Extracted material: Begin

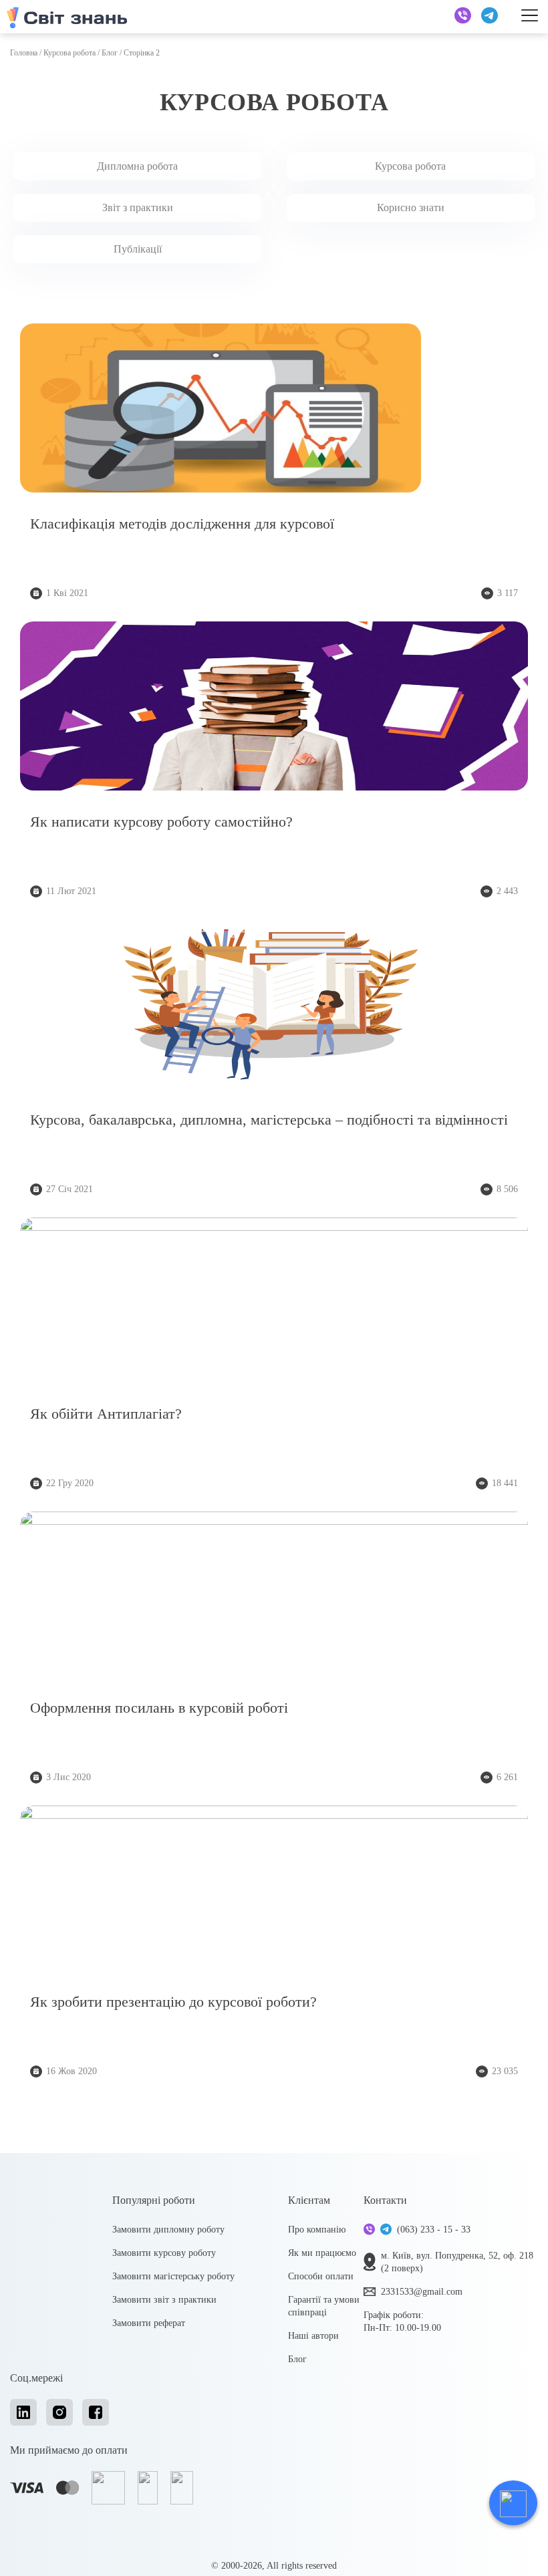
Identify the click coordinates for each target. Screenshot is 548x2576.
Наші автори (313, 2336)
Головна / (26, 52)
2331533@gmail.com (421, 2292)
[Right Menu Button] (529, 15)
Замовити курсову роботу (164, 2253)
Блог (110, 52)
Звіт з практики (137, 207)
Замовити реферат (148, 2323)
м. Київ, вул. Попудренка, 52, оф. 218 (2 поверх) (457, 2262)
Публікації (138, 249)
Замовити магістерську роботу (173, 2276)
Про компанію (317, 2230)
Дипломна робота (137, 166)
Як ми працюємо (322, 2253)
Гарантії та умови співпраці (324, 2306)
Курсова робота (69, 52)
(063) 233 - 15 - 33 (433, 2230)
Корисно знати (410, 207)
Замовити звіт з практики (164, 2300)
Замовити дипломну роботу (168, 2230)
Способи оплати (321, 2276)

Extracted material: End

* _Task to complete_
Each line from the one containing "Гарантії та умови співпраці (324, 2306)" through the last line of the material must be restated word for word, with no other text.

* _Result of this exercise_
Гарантії та умови співпраці (324, 2306)
Курсова робота (69, 52)
(063) 233 - 15 - 33 (433, 2230)
Корисно знати (410, 207)
Замовити звіт з практики (164, 2300)
Замовити дипломну роботу (168, 2230)
Способи оплати (321, 2276)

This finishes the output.